Task list:
**a)** In the forum post about writing UTF-8 files below, reproduce the passage that begins at the words "As you can see, I've" and stops after the words "coded in ASCI.".
**b)** In the forum post about writing UTF-8 files below, what value is assigned to BUFFER_SIZE in the methods shown?

───── Document section

0

I get an String Stream form HTTP Request. The Stream looks like:

<?xml version="1.0" encoding="utf-8"?>

The first three tokens means that the String is encoded to UTF-8.

I'm making Files with the String. While reading them i get an error:

With this method i'm making Files with that String:

private void writeToFile(String data, String fileName) {
    try {
        String UTF8 = "UTF-8";
        int BUFFER_SIZE = 8192;

        String xmlCut = data.substring(3);

        File sdCard = Environment.getExternalStorageDirectory();
        File dir = new File (sdCard.getAbsolutePath()+"/example/Test");
        dir.mkdirs();
        File file = new File(dir,fileName);

        FileOutputStream f = new FileOutputStream(file);
        FileOutputStream fileOutputStream = openFileOutput(fileName, Context.MODE_PRIVATE);
        BufferedWriter bufferedWriter = new BufferedWriter(new OutputStreamWriter(fileOutputStream,UTF8),BUFFER_SIZE);
        bufferedWriter.write(String.valueOf(data.getBytes("UTF-8")));
        f.write(data.getBytes("UTF-8"));
        f.close();
        bufferedWriter.close();
    } catch (IOException e) {
        Log.e("writeToFile: ", "Datei-Erstellung fehlgeschlagen: " + e.toString());
    }

}

As you can see, I've added the substring method to cut the first three tokens because this leads to a crash. The Problem is that then the Files are coded in ASCI.

Method to read files:

 private String readFromFile(String fileName) {
    String ret = "";
    String UTF8 = "UTF-8";
    int BUFFER_SIZE = 8192;

    try {
        InputStream inputStream = openFileInput(fileName);

        if (inputStream != null) {


            BufferedReader bufferedReader1 = new BufferedReader(new InputStreamReader(inputStream,UTF8),BUFFER_SIZE);
            String receiveString = "";
            StringBuilder stringBuilder = new StringBuilder();

            while ((receiveString = bufferedReader1.readLine()) != null) {
                stringBuilder.append(receiveString);
            }

            inputStream.close();
            ret = stringBuilder.toString();
        }
    } catch (FileNotFoundException e) {
        Log.e("readFromFile: ", "Datei nicht gefunden: " + e.toString());
    } catch (IOException e) {
        Log.e("readFromFile: ", "Kann Datei nicht lesen: " + e.toString());
    }
    return ret;
}

If i don't cut the UTF-8 tokens then i get this error from stacktrace:

Caused by: java.lang.NullPointerException: Attempt to invoke interface method 'org.w3c.dom.NodeList org.w3c.dom.Document.getElementsByTagName(java.lang.String)' on a null object reference
        at de.example.app.ListViewActivity.setListProjectData(ListViewActivity.java:226)

──────────
───── Data section

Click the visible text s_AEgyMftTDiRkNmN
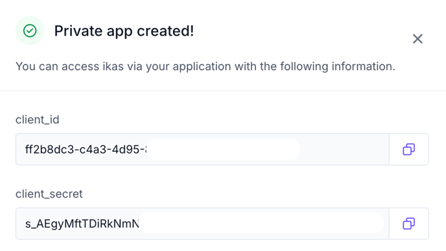[82, 224]
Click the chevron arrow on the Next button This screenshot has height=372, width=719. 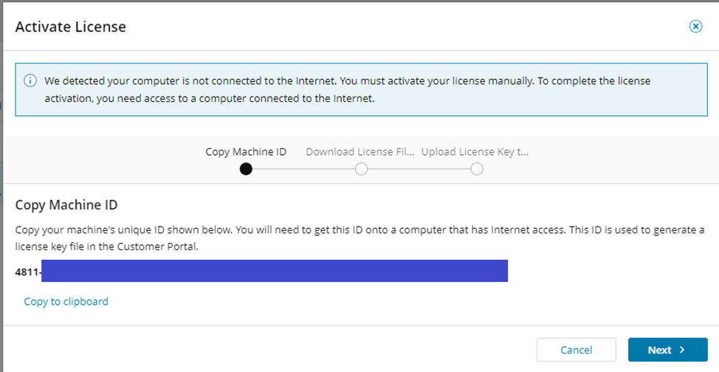[x=681, y=350]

──────────

Task solutions:
**a)**
As you can see, I've added the substring method to cut the first three tokens because this leads to a crash. The Problem is that then the Files are coded in ASCI.

**b)** 8192